INPUT DATA Start Marker

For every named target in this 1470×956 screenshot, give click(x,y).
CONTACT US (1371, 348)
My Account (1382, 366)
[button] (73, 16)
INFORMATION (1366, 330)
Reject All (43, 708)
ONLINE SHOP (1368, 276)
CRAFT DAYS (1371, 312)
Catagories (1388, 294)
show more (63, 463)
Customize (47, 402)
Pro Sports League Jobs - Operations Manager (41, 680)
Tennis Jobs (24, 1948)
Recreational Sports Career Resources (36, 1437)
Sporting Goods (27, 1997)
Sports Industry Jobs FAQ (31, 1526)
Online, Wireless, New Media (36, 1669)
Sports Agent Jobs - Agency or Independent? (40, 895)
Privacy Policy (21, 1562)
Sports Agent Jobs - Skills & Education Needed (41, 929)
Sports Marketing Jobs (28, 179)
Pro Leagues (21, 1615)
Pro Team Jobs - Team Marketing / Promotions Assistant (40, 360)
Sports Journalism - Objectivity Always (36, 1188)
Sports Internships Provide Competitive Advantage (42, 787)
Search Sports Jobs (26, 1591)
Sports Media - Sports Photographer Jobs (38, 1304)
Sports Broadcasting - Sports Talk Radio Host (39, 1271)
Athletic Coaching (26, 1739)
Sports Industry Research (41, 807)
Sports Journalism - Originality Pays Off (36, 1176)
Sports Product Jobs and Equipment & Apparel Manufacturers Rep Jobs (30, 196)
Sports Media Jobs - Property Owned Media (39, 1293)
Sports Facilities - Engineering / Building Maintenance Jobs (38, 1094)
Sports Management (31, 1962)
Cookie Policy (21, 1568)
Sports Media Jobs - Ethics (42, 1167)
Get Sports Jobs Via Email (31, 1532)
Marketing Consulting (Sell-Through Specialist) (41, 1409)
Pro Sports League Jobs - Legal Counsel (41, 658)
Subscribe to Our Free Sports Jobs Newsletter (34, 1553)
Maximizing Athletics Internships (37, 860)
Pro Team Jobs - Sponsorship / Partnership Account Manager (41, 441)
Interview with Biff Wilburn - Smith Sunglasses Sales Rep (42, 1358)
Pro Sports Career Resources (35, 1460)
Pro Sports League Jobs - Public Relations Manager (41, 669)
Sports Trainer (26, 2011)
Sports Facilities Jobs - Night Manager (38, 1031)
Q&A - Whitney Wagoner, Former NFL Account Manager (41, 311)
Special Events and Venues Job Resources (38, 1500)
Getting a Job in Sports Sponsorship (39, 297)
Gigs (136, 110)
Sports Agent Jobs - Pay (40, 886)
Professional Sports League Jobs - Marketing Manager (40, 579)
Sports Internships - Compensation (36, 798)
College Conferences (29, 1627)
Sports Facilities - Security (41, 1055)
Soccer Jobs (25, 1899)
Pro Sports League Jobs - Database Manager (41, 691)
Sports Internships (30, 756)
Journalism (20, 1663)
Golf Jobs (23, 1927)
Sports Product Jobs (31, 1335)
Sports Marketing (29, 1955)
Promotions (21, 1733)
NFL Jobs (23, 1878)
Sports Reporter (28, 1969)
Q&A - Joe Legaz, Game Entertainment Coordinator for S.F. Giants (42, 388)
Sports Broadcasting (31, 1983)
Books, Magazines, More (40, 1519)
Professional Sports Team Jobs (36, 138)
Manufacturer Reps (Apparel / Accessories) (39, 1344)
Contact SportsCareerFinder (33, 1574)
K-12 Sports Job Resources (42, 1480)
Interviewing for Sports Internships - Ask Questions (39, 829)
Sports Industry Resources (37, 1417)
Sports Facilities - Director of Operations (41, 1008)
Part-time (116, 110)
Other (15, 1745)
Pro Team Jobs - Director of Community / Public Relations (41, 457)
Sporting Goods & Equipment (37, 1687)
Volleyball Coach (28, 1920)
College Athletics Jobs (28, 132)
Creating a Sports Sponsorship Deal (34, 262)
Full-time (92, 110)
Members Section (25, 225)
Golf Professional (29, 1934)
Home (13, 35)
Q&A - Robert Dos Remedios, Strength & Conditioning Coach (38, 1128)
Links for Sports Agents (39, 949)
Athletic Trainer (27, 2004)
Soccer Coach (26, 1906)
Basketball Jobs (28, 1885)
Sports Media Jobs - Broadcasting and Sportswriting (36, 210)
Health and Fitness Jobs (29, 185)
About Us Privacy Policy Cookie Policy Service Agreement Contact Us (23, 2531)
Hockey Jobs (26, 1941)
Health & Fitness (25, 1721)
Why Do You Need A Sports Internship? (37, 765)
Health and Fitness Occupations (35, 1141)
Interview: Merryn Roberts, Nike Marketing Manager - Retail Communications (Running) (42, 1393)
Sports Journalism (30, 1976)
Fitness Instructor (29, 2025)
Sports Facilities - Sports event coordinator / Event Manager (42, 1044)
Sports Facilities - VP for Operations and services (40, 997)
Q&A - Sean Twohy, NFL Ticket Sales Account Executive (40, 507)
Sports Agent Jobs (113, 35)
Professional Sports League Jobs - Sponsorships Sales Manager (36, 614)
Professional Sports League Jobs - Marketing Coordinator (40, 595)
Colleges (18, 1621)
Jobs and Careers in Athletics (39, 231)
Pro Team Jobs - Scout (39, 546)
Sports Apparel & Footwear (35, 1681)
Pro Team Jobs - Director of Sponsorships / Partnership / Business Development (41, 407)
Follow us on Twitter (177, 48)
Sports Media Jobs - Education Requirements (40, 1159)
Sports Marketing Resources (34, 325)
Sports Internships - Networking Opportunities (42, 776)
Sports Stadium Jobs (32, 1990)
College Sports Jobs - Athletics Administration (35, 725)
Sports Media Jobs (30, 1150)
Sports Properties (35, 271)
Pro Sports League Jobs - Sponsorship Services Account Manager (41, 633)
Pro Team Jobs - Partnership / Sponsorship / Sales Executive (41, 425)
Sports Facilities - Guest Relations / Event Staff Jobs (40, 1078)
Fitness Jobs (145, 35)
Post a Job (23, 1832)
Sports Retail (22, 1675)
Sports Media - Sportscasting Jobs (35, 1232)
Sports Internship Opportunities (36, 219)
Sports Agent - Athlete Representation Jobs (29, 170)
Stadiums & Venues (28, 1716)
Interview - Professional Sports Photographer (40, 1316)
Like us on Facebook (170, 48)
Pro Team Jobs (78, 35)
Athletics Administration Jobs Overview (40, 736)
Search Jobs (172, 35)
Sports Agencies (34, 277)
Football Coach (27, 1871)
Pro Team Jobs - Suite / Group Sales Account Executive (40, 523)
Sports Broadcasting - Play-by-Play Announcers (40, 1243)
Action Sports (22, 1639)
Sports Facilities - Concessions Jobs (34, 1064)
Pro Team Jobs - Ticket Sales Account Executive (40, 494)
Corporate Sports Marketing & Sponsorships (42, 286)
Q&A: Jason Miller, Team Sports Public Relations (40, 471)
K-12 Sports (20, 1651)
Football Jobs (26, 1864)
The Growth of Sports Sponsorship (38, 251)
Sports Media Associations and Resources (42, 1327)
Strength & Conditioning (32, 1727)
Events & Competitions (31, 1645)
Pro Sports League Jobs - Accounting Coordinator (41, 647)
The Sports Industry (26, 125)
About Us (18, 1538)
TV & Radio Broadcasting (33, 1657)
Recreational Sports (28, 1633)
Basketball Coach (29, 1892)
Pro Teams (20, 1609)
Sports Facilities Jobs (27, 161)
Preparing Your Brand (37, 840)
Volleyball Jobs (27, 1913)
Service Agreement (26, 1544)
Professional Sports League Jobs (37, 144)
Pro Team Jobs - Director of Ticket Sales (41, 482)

INPUT DATA End Marker

● YOUR ASSIGNMENT
Among the lines of the material, find those that hold the word "Product" and copy them.

● RESPONSE BELOW
Sports Product Jobs and Equipment & Apparel Manufacturers Rep Jobs (30, 196)
Sports Product Jobs (31, 1335)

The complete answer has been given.